The Edmond Sun
The Edmond City Council approved the negotiated agreements 5-0 this week for developing the hotel and conference center to be located at the northwest corner of Interstate 35 and Covell interchange. A unanimous agreement by the council also was reached concerning the development of Summit Sports Complex to be located on the northeast corner of the interchange.
The City Council previously approved the $2.2 million purchase of 7.13 acres of undeveloped land at the hotel site. The $2.2 million was taken from the city’s Real Property Tax Fund. The Capital Projects and Financing task force voted in favor this month of reimbursing the $2.2 million to the city’s Real Property Tax Fund from the Capital Projects Tax Fund.
“We want to commend our city leaders for seeking the private and public partnerships that you’ve discussed,” said Carl Tipton, chairman of the Edmond Area Chamber of Commerce board.
A need for a hotel and conference center has been identified by the council to generate tourism, sales tax and improve quality of life.
Safeguards are in place to protect the city’s land investment, said attorney Leslie Batchelor, representing the city in the projects. It is a legal requirement that the public not give anything away to private investment, she said.
“Before the city executes any contracts for the construction of the conference center, the developer has to meet a series of preconditions, including showing evidence that it has sufficient financing of not less than $20 million for the construction of the hotel and additional cost for the conference center,” Batchelor said.
The partnering local ownership companies for the $25 million Hilton Garden Inn and conference center include Covell Partners in Development, Turner & Company and Covell 35 Development. They must work together as a single unit, she said.
“The hotel costs are solely the responsibility of the developer,” Batchelor said.
In April the city released details of the memorandum of understanding in regard to the $2.2 million investment in which the city will charge $1 dollar a year in leasing the property, Mayor Charles Lamb told The Edmond Sun.
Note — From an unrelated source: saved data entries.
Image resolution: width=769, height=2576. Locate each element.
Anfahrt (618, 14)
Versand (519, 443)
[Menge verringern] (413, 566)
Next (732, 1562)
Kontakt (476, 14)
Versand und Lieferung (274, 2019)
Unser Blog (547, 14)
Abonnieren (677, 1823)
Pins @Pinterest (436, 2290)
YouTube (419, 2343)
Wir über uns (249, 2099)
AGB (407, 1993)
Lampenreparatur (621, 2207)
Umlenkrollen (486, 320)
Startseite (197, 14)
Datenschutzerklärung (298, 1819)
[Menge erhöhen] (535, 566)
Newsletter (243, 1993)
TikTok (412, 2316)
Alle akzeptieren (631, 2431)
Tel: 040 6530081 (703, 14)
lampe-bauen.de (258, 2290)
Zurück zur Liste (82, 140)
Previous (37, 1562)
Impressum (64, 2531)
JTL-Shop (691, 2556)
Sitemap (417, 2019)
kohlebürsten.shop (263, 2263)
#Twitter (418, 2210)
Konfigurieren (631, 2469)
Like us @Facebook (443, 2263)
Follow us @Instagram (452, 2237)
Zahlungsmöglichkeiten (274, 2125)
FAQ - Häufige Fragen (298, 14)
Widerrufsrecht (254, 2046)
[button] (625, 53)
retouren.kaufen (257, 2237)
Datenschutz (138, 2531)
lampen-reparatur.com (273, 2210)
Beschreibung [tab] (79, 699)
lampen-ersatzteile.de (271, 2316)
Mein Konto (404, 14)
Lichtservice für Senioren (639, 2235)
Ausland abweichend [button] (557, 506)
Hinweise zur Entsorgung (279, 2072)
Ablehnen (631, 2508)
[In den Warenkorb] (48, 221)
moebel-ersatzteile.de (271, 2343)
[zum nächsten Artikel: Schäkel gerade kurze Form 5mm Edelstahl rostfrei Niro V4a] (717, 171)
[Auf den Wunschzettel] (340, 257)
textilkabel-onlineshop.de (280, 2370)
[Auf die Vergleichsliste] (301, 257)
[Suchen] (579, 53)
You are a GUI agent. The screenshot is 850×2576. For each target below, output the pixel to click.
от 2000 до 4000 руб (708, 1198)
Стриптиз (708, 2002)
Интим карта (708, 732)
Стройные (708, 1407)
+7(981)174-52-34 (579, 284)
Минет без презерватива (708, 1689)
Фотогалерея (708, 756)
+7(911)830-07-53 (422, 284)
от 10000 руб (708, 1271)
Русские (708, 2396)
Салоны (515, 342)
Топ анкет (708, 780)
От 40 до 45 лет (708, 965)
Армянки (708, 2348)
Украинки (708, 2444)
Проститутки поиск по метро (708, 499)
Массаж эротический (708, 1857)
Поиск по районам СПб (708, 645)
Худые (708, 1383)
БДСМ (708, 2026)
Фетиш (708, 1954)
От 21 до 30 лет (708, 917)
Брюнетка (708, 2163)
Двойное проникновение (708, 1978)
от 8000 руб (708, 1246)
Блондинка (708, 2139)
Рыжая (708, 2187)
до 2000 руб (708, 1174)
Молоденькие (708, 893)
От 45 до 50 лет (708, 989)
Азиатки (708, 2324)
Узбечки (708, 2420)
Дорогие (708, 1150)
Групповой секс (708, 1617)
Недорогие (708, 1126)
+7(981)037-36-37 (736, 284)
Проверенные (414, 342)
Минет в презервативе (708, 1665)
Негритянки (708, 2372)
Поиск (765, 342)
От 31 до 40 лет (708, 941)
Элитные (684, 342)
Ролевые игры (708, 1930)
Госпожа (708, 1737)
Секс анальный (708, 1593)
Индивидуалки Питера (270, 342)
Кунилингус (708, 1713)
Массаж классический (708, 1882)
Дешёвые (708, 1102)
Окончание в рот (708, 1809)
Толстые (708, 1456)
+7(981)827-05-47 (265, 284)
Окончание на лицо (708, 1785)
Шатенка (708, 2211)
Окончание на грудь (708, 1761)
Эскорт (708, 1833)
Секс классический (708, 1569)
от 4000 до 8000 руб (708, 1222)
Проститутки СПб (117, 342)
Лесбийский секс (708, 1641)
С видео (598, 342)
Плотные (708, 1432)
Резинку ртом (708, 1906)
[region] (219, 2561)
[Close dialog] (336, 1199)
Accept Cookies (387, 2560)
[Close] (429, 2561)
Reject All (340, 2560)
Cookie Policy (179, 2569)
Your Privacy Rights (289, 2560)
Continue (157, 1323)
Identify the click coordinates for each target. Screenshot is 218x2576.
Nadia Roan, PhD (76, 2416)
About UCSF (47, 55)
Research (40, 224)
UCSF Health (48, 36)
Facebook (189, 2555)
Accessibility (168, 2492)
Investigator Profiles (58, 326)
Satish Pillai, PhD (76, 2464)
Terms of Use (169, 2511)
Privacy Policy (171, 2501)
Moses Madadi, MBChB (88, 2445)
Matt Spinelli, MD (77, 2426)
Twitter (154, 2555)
The business partners would have a 15-year buy-back option to purchase the land.
Covell Partners in Development is required to develop a 20,000-square-foot conference center, which will be owned by the Public Works Authority, Batchelor said.
“We specified there’s a ballroom of approximately 10,000 feet to ensure it can host events and meetings large enough for the community,” Batchelor said. “It will host banquet events up to 800 people and have all the appropriate supporting facilities you would expect in a high-quality conference center.”
The hotel will have about 160 guest rooms, a pool, fitness center and the amenities expected with the strict standards of a Hilton Hotel.
The developer is required to submit plans to the city for the conference center and the hotel within 12 months of the execution of the development agreement, Batchelor said.
“It’s the city’s discretion to approve or disapprove the plans of the conference center,” she said.
Public funds associated with the conference center require competitive public bidding, Batchelor continued. The developer must meet the site plan requirements of the city, she said.
“If it costs more than that to build the conference center, it’s the responsibility of the developer,” Batchelor said.
Public land ownership with a private conference center facility means that both parties need to protect themselves by having an option to buy out the other, she said.
The developer has the option to purchase the conference center and the land underneath for a total of $7 million, Batchelor said. This figure represents the city’s $2.2 million land investment in land and the $4.8 million investment by the Public Works Authority.
The city and Public Works Authority also has the option of forcing the developer to purchase the land and conference center at the 15th anniversary of its operations. At that time, the property will go back on the ad valorem tax roll, Batchelor said.
“If they haven’t purchased the facility by then, they will make a payment in lieu of taxes just as if it’s privately owned,” Batchelor said. “That’s a commitment that was made to the school district.”
Managing a publicly owned conference center will be paid for with a service fee from hotel taxes from the Hilton Garden Inn and not from any other hotel tax or source, Batchelor said.
Developing the 170,000-square-foot Summit Sports Complex for $15 million is the responsibility of principal owners Derek Turner and Davis Hudiburg.
Purchasing the 19.35 acres of land for the privately owned sports complex cost the city $2 million. The land had appraised for $2.1 million.
The city will provide the land for the sports complex and lease it to the developer for $5,000 a month or $60,000 a year, Batchelor said. Payments would begin by April 1, 2014, or if an occupancy permit is issued before that date.
“We want to make sure sufficient funds are available. We don’t want to end up with a half-constructed facility on public land,” Batchelor said.
The developer has the right to purchase the land at any time, Batchelor said. The city has the option to force the developer to purchase the land after 15 years of occupancy.
“It’s important to keep in mind that the overall goal of the economic development area means that by incentivising these two projects with the public participation, will generate more than $70 million of new investments that will go on the tax roll,” Batchelor said.